Русская трагедия. Дороги дальние, невозвратные — страница 15 из 81

Бабушка его обожала, как самый младший, он чаще был с ней, хотя зимой тоже жил в Одессе и учился в университете. Жил он там с братом Владиславом, уже женатым, несмотря на молодые годы. Владислав был католик, но влюбился в дочь православного священника и, чтобы жениться, должен был принять православие. Дедушка поворчал, но потом махнул рукой, согласился, но поставил условие, чтобы он продолжал учиться в университете после воинской повинности.

Иногда дед являлся на наши собрания. Тогда Коля нас предупреждал и мы срочно тушили наши папиросы, но, несмотря на открытые окна, дым в комнате стоял столбом. Дед, ничего не подозревая, всегда ужасался, что бабушка так надымила. Он очень любил, чтобы молодежь что-нибудь спела. Если был Витя, старший сын Виктора Васильевича, он исполнял несколько цыганских романсов под гитару. У него был приятный низкий голос, что-то задушевное было в его скромном исполнении, все слушали с удовольствием.

- _ПОСТАВЛЕННАЯ ЗАДАЧА 1_
Воспроизведите без изменений часть отрывка о семье деда от слов «Иногда дед являлся» до слов «слушали с удовольствием.».
- _ПОСТАВЛЕННАЯ ЗАДАЧА 2_
Продолжите отрывок о семье деда, начав сразу после его последнего предложения.
Записи для выполнения задания не нужны.

- _ПРЕДОСТАВЛЕННЫЕ ЗАПИСИ_
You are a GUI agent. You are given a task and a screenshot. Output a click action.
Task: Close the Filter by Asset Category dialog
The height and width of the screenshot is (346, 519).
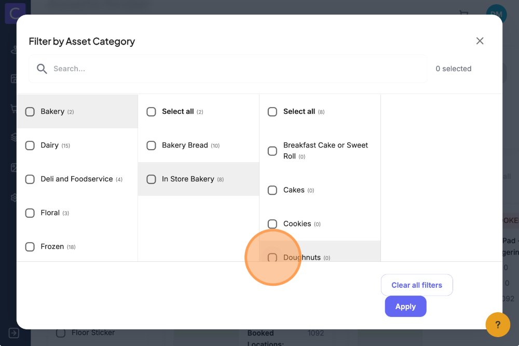pyautogui.click(x=480, y=41)
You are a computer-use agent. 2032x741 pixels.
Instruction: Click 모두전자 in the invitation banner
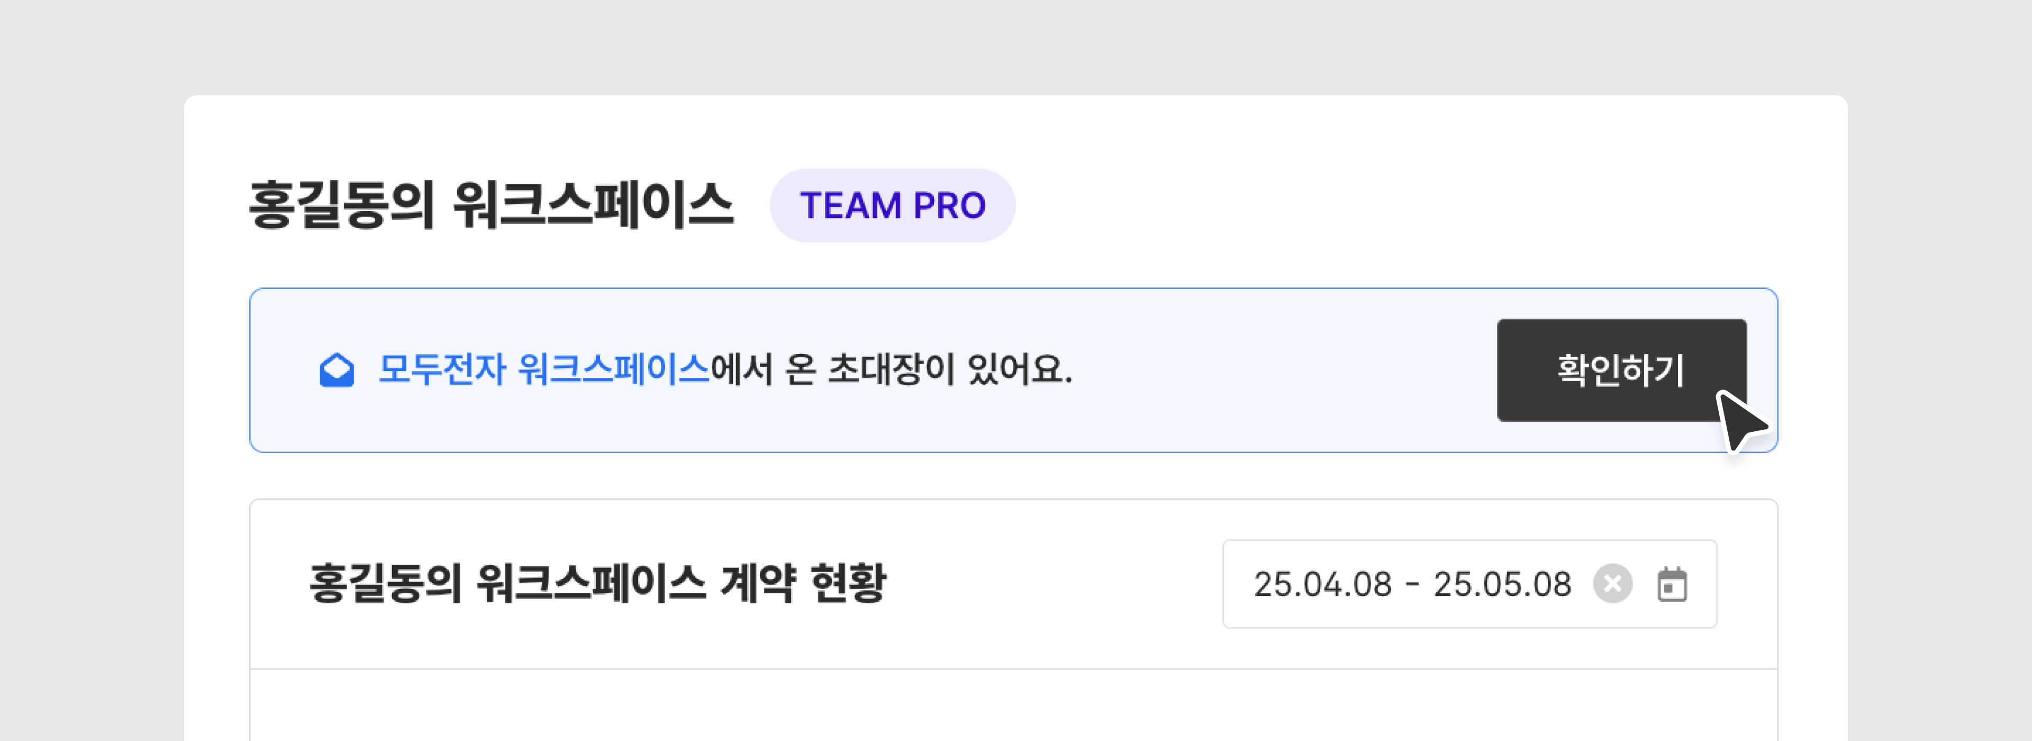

- _РЕЗУЛЬТАТ УПРАЖНЕНИЯ 1_
Иногда дед являлся на наши собрания. Тогда Коля нас предупреждал и мы срочно тушили наши папиросы, но, несмотря на открытые окна, дым в комнате стоял столбом. Дед, ничего не подозревая, всегда ужасался, что бабушка так надымила. Он очень любил, чтобы молодежь что-нибудь спела. Если был Витя, старший сын Виктора Васильевича, он исполнял несколько цыганских романсов под гитару. У него был приятный низкий голос, что-то задушевное было в его скромном исполнении, все слушали с удовольствием.

- _РЕЗУЛЬТАТ УПРАЖНЕНИЯ 2_
Одного, очень важного для меня, мне не хватало, это верховой езды. Конечно, дядя Ахиллес мне сразу предложил коня, Ворончика, но это была старая кляча, возившая бочку с водой. После моей Заиры и других замечательных верховых коней отца мне было невозможно примириться с такой ездой. Дядя Ахиллес заметил это, ничего не сказал, но, вернувшись как-то из Кривого Рога, где была ярмарка, он меня позвал и сказал: «Иди скорей. Я тебе что-то привез». Он подвел меня к конюшне, там стоял конюх и держал лошадь на поводу. Это был красивый английского стиля конь, гнедой, со светлой подпалиной на груди. Я так и замерла. Этого коня он приобрел для меня; это было так неожиданно, так тронуло меня. Особенно потому, что я отлично сознавала, как скромно они жили в Новоселке, невозможно было сравнить с жизнью отца и его семьи.

«Когда конюх выездит коня, ты сможешь на нем гарцевать», – сказал дядя улыбаясь. Но он не ожидал моей реакции. «Как? Какой-то конюх будет мне коня выезжать. Еще этого не хватало. Я сама его отлично выезжу, не привыкать мне», – кипятилась я. Дядя отчаянно спорил, говорил, что я привыкла к маленьким казацким лошадям, а это был крупный английский конь, еще никогда под седлом не бывший. Наконец решили это дело пока отложить, пусть, мол, конь привыкнет к новому месту.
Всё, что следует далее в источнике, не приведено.